Agents and AI should be treated as foundational productivity units, not tools. At minimum, agents should be first-class participants, on par with humans. Organizations should plan assuming model capabilities six months ahead. This is not hyperbole. It is a survival issue.
After so many bitter lessons, I am willing to predict what comes next.
Chat interfaces will be marginalized.
Proactive agents will rise.
The reason is simple. Reactive agents scale with human attention. Proactive agents scale with compute. Attention is not what they need (pun intended).
A wave of AI-native companies will emerge. They will not do sprint planning. Their leveling systems and organizational structures will look unfamiliar.
Concretely, a product manager wakes up to ten product proposals that agents debated overnight, each with data, rationale, and production-ready code. The PM selects one and explains why. The feature ships.
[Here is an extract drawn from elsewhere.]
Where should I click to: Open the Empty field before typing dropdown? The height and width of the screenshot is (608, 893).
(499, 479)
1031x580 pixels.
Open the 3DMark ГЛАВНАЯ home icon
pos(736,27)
A data analyst gets a phone call from an agent. Yesterday's repayment data looks slightly off. The agent has hypotheses but low confidence. What should it check next? The analyst suggests verifying the decision system. After lunch, the agent calls again. It found a bug, fixed it, and learned from it.
A machine learning engineer watches a dashboard showing hundred of experiments, offline and online, run by agents. Some read top-tier conference papers. Some implement. Some launch. Some do error analysis. Some engineer features.
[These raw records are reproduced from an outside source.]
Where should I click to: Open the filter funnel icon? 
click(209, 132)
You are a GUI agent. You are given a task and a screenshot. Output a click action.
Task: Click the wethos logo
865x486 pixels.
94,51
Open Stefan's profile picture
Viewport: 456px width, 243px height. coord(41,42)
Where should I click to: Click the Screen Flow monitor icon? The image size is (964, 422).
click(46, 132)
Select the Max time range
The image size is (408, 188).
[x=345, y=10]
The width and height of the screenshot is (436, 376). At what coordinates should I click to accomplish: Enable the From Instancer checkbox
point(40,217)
As I write this, I still feel doubt. The workflows are complex. Systems are tangled. Technical debt is real.
Then I remind myself that we are not deploying agents into legacy work. We are building work around agents. This is closer than it seems. MIT is already exploring AI-optimized programming patterns. Software companies are designing agent identities. Programmers are rethinking how they write code. Code itself is compounding, and code is the foundation of productivity.
I hope this does not sound pessimistic. I find it exhilarating. If we embrace the shift, the upside is enormous.
I will end with a pseudo-philosophical note.
In my final year at CMU, a particular paper gained attention (Lilian has a great write-up on this), and my professor asked me to reproduce the experiments. The core insight, from the information bottleneck view of neural networks, is that training is fundamentally about forgetting irrelevant information while preserving what matters for prediction.
In that sense, I understand AI as accumulated intelligence, a compression of human knowledge expressed through text, images, video, and sound over centuries. It is not AGI yet. It is an extraordinarily efficient compressor, and during decompression, it produces useful intelligence.
Over the past year, countless builders have worked on making that decompression useful (reasoning, context engineering, etc.). For the firstime, intelligence is available and shared so effectively. I remain optimistic, as long as we continue to stay hungry, stay foolish.